ICE has ordered officers to stop pursuing vehicles after back-to-back fatal shootings, a move that sharply narrows one of the riskiest tools in federal immigration enforcement. The directive lands under the shadow of agency guidance that has long treated emergency driving, and even force from a motor vehicle, as potentially deadly force.
The change does not shrink ICE’s broader reach. As of July 1, the agency said it had signed 2,063 Memorandums of Agreement for its 287(g) program, covering 39 states and 2 U.S. territories. Those partnerships tie local police and sheriffs more closely to federal immigration operations, giving ICE a wide enforcement network even as it pulls back from one of the most dangerous street-level tactics.

The halt on vehicle pursuits reflects how quickly a stop can turn into a fatal encounter. ICE’s 2012 emergency driving guidance says deadly force can include force from a motor vehicle, a standard that underscores the danger of chasing moving cars through neighborhoods and onto highways. By stopping pursuits after the shootings, ICE is signaling that the operational and legal risk has become too high to keep pushing that tactic.

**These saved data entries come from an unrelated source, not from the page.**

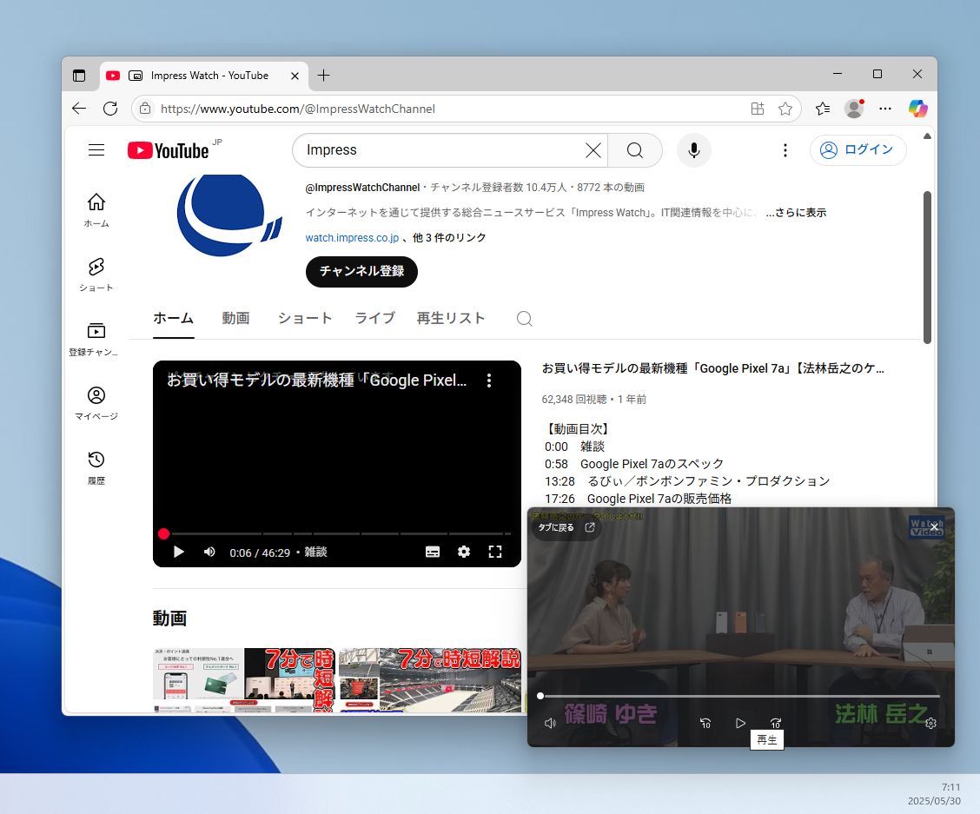
Task: Subscribe via the チャンネル登録 button
Action: pyautogui.click(x=361, y=272)
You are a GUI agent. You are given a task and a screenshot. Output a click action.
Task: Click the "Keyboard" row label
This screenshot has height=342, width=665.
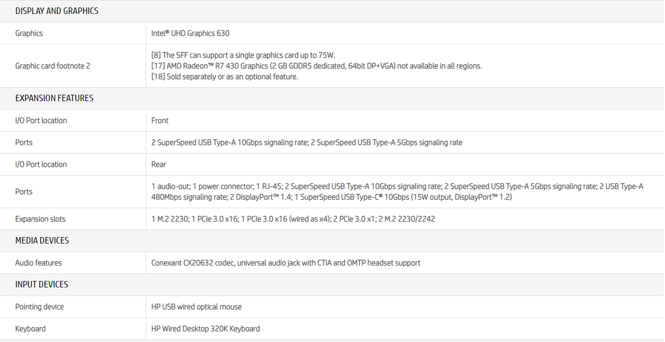[31, 329]
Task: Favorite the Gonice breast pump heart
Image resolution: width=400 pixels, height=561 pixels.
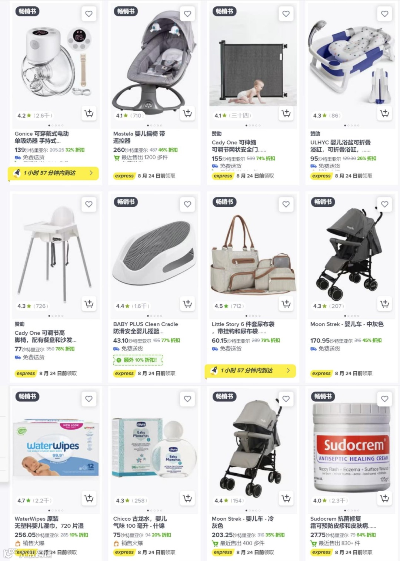Action: [89, 14]
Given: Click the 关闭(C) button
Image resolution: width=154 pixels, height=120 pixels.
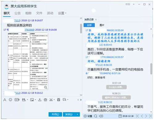Looking at the screenshot, I should coord(55,114).
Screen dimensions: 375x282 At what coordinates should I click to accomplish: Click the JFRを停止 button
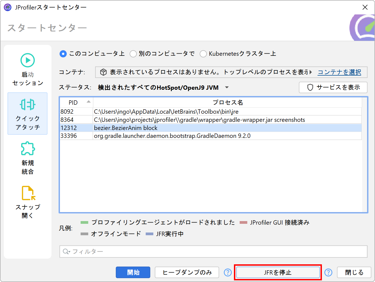[x=278, y=272]
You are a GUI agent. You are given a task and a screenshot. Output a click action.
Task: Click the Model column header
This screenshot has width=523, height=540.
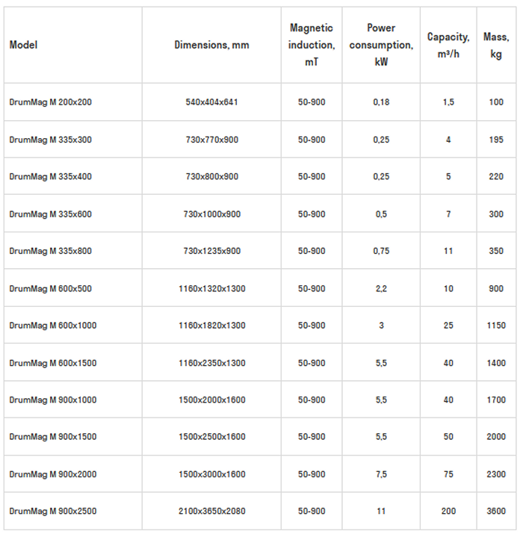23,45
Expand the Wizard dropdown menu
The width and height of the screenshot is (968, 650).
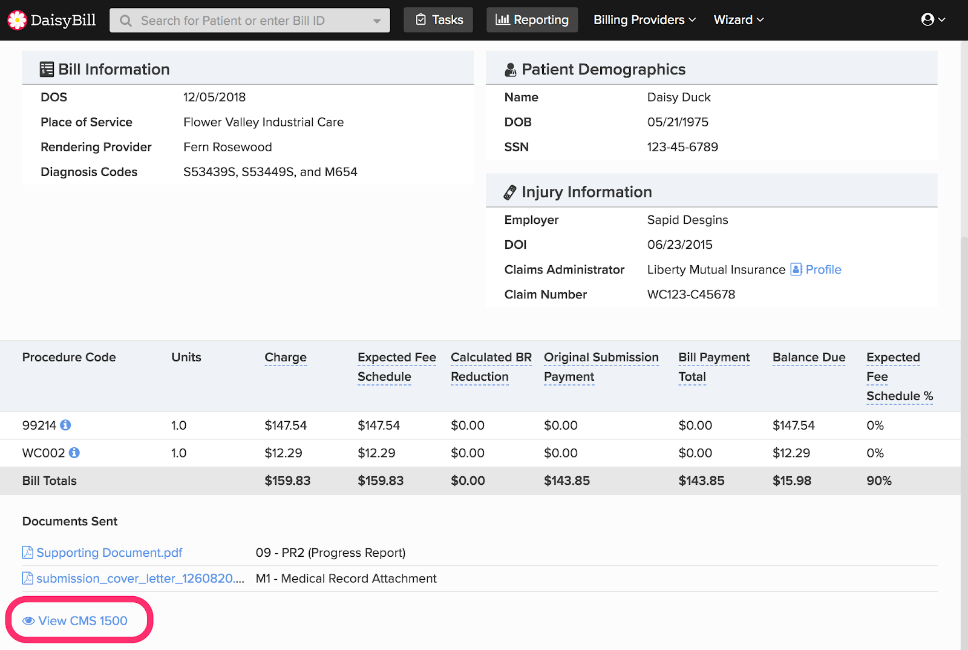point(738,20)
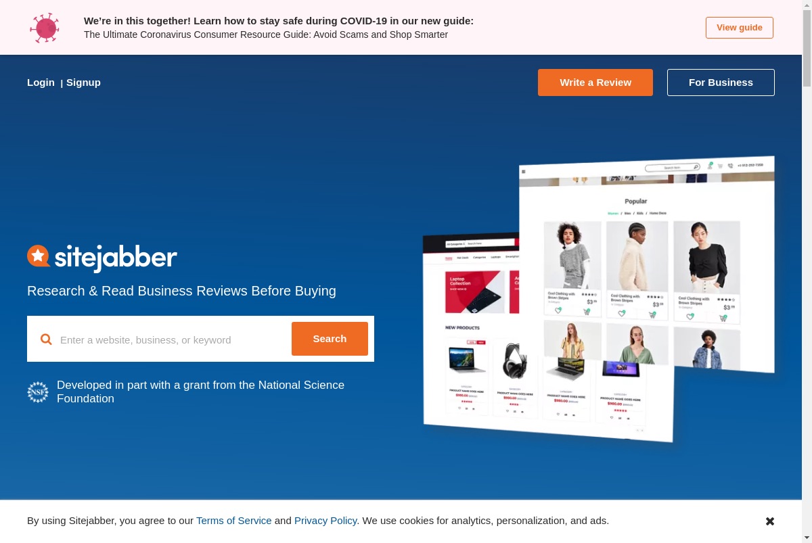
Task: Click the coronavirus icon in the banner
Action: coord(45,28)
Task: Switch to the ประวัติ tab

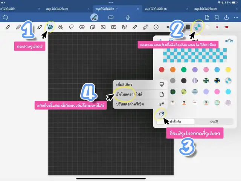Action: coord(214,122)
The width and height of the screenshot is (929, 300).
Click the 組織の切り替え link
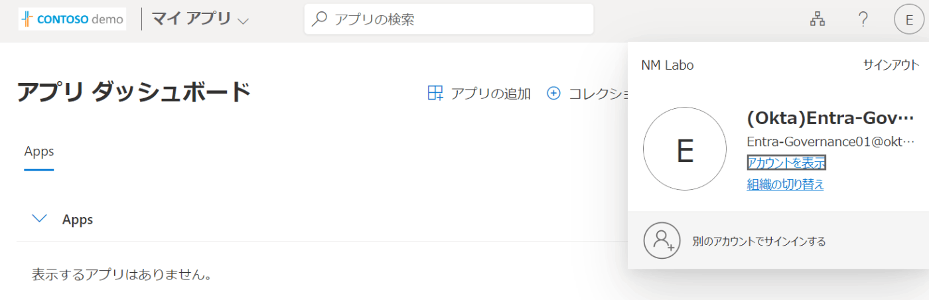pyautogui.click(x=786, y=185)
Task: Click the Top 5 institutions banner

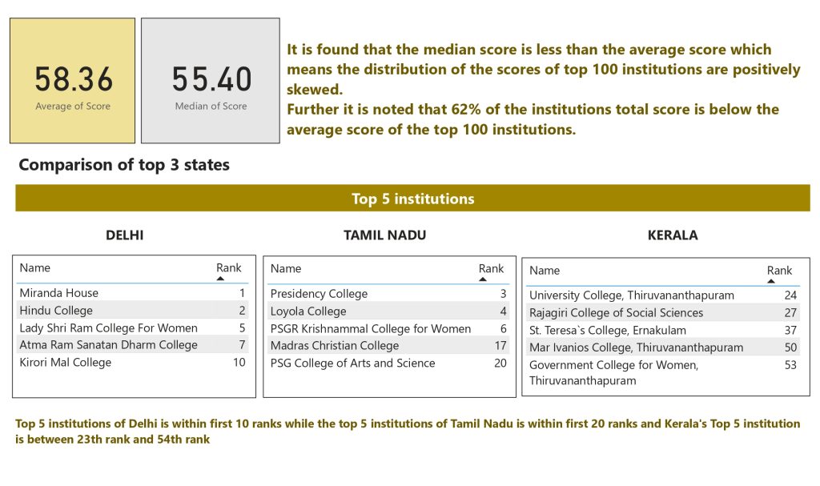Action: point(412,199)
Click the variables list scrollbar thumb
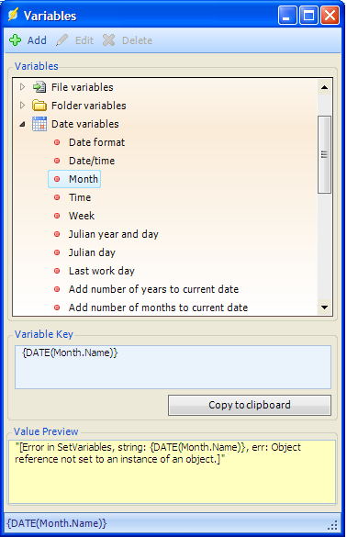This screenshot has height=537, width=347. 324,155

The question now is whether the order becomes a limited safety fix or the start of a deeper operational rethink inside an agency that still leans heavily on local partnerships. The 287(g) footprint shows ICE has built a broad enforcement structure that remains intact, even as it trims a tactic that can end in bloodshed. That tension between wider reach and tighter restraint will shape how officers handle moving vehicles in the months ahead.